Meticulous is good, but if you missed just one thing, then it's all for naught. On the other hand, I'm way less meticulous, and have never had an infection.

If it's infected, you cannot fix it. So assume that it's not, let it ride, taste it after a few weeks. In the meantime, relax and have a beer.
 
Is that white fuzzy mold or just a reflection from the flash in the bucket? i would dump this if it were mine.

Also where did you get this bucket?
 
I'm no expert, but from the pics it looks like there is a lot of head space in the fermenter. A blanket of CO2 will keep nasties away but u can only ask so much of it. In my experience, you want the fermenter to be at least 2/3 to 3/4 full to help the CO2 do it's thing and not let household air get a leg up.
 
4-5 funny colors - that sux. It's ugly. If that were the only problem I'd be inclined to rack from under it but you said the hydrometer sunk to the bottom. If the bugs have eaten to the point that the gravity is that low it's not a beer i'd be interested in. Sorry man.
 
Is that white fuzzy mold or just a reflection from the flash in the bucket? i would dump this if it were mine.
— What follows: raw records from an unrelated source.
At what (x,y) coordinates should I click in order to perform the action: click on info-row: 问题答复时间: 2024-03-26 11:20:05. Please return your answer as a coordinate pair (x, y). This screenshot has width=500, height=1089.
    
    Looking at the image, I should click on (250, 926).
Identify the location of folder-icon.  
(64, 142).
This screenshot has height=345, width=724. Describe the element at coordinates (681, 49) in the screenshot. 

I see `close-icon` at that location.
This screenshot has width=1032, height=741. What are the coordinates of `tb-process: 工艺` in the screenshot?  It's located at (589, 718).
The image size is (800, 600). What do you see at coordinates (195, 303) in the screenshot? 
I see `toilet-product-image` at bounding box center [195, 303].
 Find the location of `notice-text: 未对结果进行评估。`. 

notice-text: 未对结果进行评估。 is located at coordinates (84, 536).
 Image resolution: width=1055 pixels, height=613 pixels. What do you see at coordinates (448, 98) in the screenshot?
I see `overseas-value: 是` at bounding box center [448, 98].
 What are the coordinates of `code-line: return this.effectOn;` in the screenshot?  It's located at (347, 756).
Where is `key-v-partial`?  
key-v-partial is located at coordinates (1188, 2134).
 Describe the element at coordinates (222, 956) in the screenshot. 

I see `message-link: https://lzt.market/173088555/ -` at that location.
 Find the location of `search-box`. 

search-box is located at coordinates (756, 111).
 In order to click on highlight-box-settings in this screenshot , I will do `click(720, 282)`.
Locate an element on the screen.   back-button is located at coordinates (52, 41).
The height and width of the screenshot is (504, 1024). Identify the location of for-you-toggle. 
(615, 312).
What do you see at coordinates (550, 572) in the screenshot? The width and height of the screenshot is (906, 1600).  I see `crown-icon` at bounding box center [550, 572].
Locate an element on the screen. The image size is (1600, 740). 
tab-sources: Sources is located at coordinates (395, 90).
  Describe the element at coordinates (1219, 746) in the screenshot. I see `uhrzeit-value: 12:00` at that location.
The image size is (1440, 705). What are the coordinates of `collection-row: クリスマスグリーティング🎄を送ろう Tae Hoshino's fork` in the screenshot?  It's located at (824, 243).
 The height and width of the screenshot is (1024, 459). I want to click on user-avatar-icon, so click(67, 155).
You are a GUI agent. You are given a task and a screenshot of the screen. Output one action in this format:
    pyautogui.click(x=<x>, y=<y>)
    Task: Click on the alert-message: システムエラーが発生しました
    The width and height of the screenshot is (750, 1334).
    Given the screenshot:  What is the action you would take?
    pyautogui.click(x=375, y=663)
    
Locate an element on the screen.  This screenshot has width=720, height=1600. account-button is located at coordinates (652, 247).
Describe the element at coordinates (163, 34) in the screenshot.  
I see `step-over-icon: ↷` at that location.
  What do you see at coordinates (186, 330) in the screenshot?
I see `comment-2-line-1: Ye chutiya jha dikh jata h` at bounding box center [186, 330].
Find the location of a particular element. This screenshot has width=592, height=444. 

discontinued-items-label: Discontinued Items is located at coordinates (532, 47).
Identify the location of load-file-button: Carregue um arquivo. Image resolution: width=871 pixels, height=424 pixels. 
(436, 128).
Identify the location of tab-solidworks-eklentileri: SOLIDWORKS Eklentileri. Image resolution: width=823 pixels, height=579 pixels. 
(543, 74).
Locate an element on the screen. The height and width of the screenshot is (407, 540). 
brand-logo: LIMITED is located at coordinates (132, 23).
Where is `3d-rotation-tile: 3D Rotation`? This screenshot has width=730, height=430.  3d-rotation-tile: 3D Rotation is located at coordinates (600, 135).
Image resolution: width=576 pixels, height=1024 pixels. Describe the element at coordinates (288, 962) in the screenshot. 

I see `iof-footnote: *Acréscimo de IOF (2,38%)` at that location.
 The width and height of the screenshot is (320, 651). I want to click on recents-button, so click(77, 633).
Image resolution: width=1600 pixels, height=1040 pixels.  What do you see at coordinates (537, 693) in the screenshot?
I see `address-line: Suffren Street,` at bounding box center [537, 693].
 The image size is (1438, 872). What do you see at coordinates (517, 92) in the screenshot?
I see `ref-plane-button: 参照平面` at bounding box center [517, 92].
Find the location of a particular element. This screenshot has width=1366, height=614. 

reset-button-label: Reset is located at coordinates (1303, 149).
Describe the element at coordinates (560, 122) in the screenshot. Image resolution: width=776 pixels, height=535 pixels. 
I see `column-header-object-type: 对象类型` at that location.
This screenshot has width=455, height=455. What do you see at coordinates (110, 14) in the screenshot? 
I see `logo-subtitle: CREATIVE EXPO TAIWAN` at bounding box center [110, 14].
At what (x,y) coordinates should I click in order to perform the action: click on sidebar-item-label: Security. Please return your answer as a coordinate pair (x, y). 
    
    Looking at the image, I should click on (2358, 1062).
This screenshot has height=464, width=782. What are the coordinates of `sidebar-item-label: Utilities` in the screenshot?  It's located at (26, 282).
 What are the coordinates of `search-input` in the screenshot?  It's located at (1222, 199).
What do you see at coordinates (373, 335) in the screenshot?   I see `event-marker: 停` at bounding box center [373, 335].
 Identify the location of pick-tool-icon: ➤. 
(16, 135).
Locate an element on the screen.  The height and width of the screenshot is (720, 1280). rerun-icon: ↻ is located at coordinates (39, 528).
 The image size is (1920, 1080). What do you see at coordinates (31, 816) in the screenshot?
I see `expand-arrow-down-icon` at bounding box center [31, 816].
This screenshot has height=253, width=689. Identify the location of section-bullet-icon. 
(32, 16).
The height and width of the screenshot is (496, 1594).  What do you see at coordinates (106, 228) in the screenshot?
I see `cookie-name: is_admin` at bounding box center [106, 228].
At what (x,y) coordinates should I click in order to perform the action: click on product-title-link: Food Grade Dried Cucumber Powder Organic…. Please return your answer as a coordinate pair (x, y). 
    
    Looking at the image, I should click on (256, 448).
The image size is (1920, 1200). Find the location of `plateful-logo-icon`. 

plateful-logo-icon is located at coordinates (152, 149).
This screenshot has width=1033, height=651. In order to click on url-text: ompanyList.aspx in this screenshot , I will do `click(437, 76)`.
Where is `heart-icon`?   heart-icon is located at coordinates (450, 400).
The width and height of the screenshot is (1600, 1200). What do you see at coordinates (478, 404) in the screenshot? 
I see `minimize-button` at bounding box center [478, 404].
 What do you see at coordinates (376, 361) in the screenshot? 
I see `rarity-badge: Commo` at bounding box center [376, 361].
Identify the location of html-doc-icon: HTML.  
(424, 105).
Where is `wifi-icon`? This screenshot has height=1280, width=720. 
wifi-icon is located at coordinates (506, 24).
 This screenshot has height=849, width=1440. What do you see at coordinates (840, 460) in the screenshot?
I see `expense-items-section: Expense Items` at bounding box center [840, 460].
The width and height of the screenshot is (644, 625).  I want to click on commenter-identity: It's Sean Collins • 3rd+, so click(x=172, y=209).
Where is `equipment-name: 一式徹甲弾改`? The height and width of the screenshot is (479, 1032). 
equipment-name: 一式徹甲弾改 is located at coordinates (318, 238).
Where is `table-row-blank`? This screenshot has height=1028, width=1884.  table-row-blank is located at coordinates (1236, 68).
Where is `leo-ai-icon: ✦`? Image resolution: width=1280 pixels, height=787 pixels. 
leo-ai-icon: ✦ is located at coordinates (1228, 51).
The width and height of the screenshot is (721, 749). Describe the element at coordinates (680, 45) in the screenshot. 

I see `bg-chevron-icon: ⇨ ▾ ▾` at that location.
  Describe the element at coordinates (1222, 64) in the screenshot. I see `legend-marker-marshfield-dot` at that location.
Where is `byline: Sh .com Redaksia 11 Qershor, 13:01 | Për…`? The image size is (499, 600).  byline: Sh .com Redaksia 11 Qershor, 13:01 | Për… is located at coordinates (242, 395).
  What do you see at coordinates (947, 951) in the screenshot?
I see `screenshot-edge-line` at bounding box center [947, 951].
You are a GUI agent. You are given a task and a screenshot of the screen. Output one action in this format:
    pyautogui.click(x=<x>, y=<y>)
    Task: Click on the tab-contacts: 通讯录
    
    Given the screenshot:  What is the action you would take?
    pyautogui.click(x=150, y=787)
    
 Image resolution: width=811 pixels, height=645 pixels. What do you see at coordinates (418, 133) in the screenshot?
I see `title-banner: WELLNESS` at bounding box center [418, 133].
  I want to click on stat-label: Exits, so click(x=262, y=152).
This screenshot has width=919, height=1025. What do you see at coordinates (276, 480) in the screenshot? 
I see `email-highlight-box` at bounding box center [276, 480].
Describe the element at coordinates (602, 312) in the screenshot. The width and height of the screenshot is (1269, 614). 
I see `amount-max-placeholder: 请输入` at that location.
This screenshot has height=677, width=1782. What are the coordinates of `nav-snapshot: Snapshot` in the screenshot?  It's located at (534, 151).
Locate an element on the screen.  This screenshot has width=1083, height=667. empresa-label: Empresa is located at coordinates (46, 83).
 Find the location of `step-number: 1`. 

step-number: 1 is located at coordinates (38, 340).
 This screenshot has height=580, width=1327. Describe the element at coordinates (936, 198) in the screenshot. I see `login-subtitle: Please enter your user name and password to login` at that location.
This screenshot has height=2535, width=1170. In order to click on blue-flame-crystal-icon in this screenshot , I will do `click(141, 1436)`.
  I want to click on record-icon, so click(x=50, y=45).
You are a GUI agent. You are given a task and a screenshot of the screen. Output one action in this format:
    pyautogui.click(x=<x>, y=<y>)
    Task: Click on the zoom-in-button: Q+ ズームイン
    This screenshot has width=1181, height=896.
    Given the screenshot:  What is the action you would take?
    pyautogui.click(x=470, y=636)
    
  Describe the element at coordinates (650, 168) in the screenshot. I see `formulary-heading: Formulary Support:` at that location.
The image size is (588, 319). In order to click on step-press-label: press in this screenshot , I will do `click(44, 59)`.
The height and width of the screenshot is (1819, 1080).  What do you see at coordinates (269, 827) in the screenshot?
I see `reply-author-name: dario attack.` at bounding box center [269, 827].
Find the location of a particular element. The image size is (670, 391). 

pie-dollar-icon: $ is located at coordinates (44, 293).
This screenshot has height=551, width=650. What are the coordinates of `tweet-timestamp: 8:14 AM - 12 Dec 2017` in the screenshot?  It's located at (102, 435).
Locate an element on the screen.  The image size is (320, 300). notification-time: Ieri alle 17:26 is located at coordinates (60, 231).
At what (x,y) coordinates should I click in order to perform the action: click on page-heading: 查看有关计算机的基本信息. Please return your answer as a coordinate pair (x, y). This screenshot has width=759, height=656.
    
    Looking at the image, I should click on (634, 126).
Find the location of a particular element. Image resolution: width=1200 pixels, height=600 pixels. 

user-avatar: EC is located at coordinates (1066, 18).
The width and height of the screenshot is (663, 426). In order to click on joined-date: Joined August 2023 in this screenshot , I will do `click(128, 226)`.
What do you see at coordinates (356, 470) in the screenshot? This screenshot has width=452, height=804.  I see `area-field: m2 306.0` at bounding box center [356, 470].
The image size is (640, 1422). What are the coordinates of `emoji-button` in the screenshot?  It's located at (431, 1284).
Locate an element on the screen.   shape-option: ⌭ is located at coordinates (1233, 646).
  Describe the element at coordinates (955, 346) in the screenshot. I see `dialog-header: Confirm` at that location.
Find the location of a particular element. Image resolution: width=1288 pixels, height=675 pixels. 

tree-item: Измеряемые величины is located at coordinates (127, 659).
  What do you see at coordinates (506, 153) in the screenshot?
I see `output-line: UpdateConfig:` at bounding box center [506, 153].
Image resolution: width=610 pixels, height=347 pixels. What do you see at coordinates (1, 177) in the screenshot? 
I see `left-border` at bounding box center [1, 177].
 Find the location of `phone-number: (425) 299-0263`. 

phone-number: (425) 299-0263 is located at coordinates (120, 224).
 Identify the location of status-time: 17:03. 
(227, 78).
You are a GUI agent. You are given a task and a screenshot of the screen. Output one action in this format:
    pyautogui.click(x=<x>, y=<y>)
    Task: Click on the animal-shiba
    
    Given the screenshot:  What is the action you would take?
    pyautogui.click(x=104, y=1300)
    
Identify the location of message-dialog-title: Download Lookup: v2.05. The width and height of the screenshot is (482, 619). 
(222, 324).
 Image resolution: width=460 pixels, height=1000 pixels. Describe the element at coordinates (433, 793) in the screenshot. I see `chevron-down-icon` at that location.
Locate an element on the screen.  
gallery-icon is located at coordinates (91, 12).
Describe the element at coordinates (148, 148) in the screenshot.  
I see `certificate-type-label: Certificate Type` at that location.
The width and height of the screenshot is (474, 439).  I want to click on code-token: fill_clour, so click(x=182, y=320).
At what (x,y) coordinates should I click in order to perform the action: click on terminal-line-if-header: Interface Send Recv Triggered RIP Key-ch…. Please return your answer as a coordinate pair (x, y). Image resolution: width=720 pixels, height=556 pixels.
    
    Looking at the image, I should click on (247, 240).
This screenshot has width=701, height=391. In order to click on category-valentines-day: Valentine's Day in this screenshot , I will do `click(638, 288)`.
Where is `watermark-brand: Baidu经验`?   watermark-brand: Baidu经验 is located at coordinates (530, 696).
Also where did you get this bucket?
Bucket was from Lowe's, but food grade. Yeah, that's fuzz, not a reflection.
 
I'm no expert, but from the pics it looks like there is a lot of head space in the fermenter. A blanket of CO2 will keep nasties away but u can only ask so much of it. In my experience, you want the fermenter to be at least 2/3 to 3/4 full to help the CO2 do it's thing and not let household air get a leg up.
Thanks, I'll remember that for next time.
 
I would rack the beer from under the infection. Leave a few inches that you don't suck up, bottle and give it a few weeks. I would definitely expect the worst, it looks terrible to me, but aside from wasting time it couldn't hurt. I had a one gallon batch of cider that got infected but was still really good. Although my wife hated it I actually liked the slight sour. Don't use the same bucket again.
 
I was meticulous about cleaning stuff, which was all new anyway, bleached the windowless room I stored it in, turned off the lights, closed the door, and didn't open the door until I took these pictures. Assuming that it's contaminated, what could I have done wrong? And assuming it's okay, does yeast/hops produce residues in five different colors? (white, black, green, tan, pink).

You don't say whether you had a lid on the bucket? If not, I'd guess that's how it got infected.
 
That is definitely mold and infection. That is not what normal hop residue and fermentation looks like. I would dump it.
 
That's a nasty looking infection. I would usually side with "rack it from the bottom..." etc, however this looks quite bad. Dump it. What kind of sanitizer are you using? I've never had an issue with Star-san. Works great.